Abro el breve volumen al azar y Mejía Vallejo se encarga de murmurar una suerte de inesperada ubicación para esta noche de Bogotá, un sitio detenido en el tiempo “un tiempo lleno de paciencia, dislocado en remolinos que fatigaban la niebla. El páramo era el eco de un estado de alma, todo se concentraba para la necesidad del regreso, para otra fuga de la fuga, cuando también es regreso la recuperación del sueño o de la pesadilla.
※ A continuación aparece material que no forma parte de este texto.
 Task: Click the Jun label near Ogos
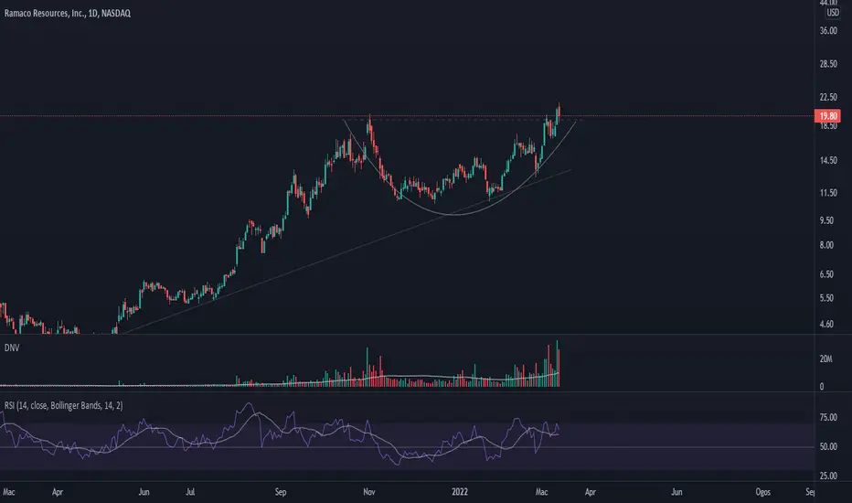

La soledad era una protesta desgarrada por inútil, latente en la búsqueda de más fuertes raíces, donde la sangre circula en la vanidad del mito”. Más adelante, calle arriba, madrugada abajo, Mejía Vallejo ha de declarar que ya nadie recuerda a la tribu de los cazadores alucinados, los que poblaban la selva de su infancia, los de un pasado en blanco y negro que parece recrearse entre las sombras de esta callada Bogotá donde las páginas de Mutis parecen conducirme de vuelta al hotel.

En mitad de la selva, en la más oscura noche de los grandes árboles, rodeado del húmedo silencio esparcido por las vastas hojas del banano silvestre, conoció el Gaviero el miedo de sus miserias más secretas, el pavor de un gran vacío que lo acechaba tras sus años llenos de historias y de paisajes, dice Mutis como quien hace hablar al viento y si me preguntan ahora mismo la razón de este viaje en medio de la noche no podría encontrar mejor respuesta que la de confirmar que vine para volver a hablar con unos amigos, que los conozco de tinta y que así pasen mil años no han de olvidarse jamás sus gestos inconfundibles, su mirada iluminada, la carcajada instantánea y unas ganas irrefrenables –y contagiosas—por contar historias que produjeron el milagro de nunca enemistarlos entre ellos. Hablo de Gabo y del Gaviero, de Mutis y de García Márquez que hoy me han presentado en volumen de bolsillo a Mújica Vallejo, trío de noctámbulos en medio de la población flotante de Tabogo que pide limosnas en latín, que explica cada necesidad con párrafos largos que no son más que narraciones de viajes inventados, cuentos incansables… pura literatura: esa intacta materia de otros días.